Déterminants du pouvoir pathogène du virus de la grippe espagnole

Publié le 08.10.2004

La grippe espagnole de 1918 a été caractérisée par une exceptionnelle sévérité et une évolution clinique très rapide, responsables de plus de 20 millions de morts.

Afin d’identifier les propriétés de la souche virale qui pourraient expliquer son extrème virulence, Yoshihiro Kawaoka et son équipe ont produit par génétique inverse des virus recombinants contenant les gènes de l’hémagglutinine (HA) et de la neuraminidase de la souche pandémique de 1918. Ces molécules sont les glycoprotéines de surface majeures des virus influenza et sont impliquées fortement dans la réponse immune de l’hôte.

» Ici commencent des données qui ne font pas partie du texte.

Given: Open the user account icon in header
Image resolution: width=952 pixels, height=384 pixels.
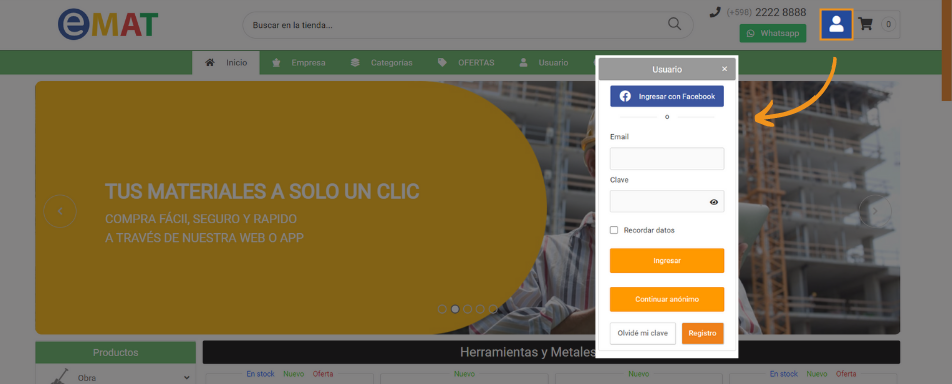Looking at the screenshot, I should 836,25.
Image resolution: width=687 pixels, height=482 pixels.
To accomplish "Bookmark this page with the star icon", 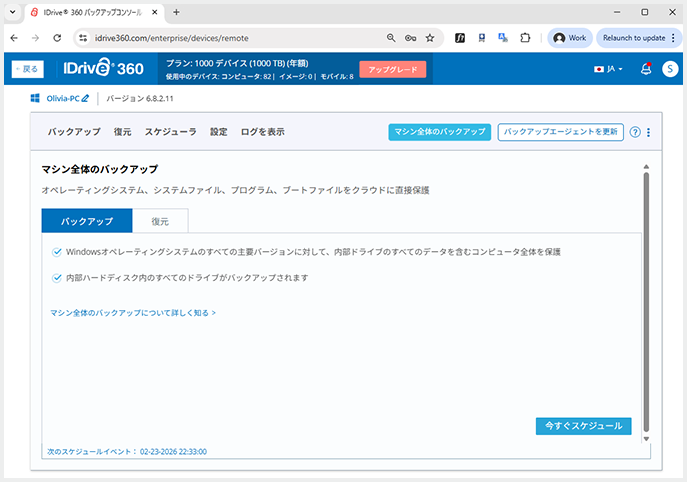I will click(430, 37).
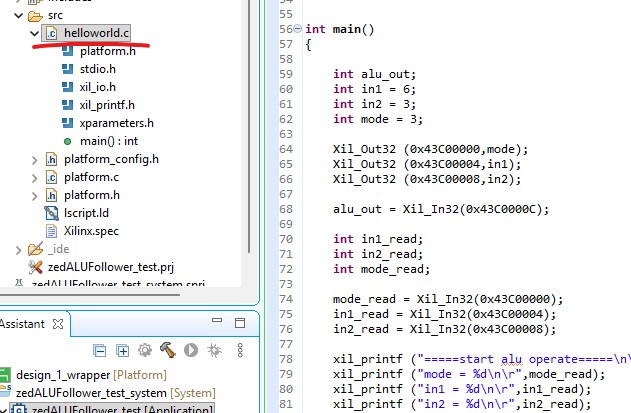
Task: Click the Collapse All icon in Assistant
Action: (x=98, y=350)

Les scientifiques démontrent que la présence de l’hémagglutinine du virus de 1918 est responsable d’un pouvoir pathogène accru des virus innoculés par voie intranasale chez la souris ; les virus parents étant par ailleurs non pathogènes pour cette espèce. L’étude des tissus pulmonaires met en évidence des taux élevés de chimiokines et de cytokines, vraisemblablement en rapport avec l’infiltration massive par des cellules inflammatoires et avec les hémorragies observées. Ces phénomènes contribuent pour leur part à la gravité de l’infection.

Les auteurs concluent en la responsabilité probable de l’hémagglutinine dans la virulence du virus influenza A chez l’homme, responsable de la pandémie de 1918.

Darwyn Kobasa, Ayato Takada, Kyoko Shinya, Masato Hatta, Peter Halfmann, Steven Theriault, Hiroshi Suzuki, Hidekazu Nishimura, Keiko Mitamura, Norio Sugaya, Taichi Usui, Takeomi Murata, Yasuko Maeda, Shinji Watanabe, M. Suresh, Takashi Suzuki, Yasuo Suzuki, Heinz Feldmann, Yoshihiro Kawaoka : Enhanced virulence of influenza A viruses with the haemagglutinin of the 1918 pandemic virus.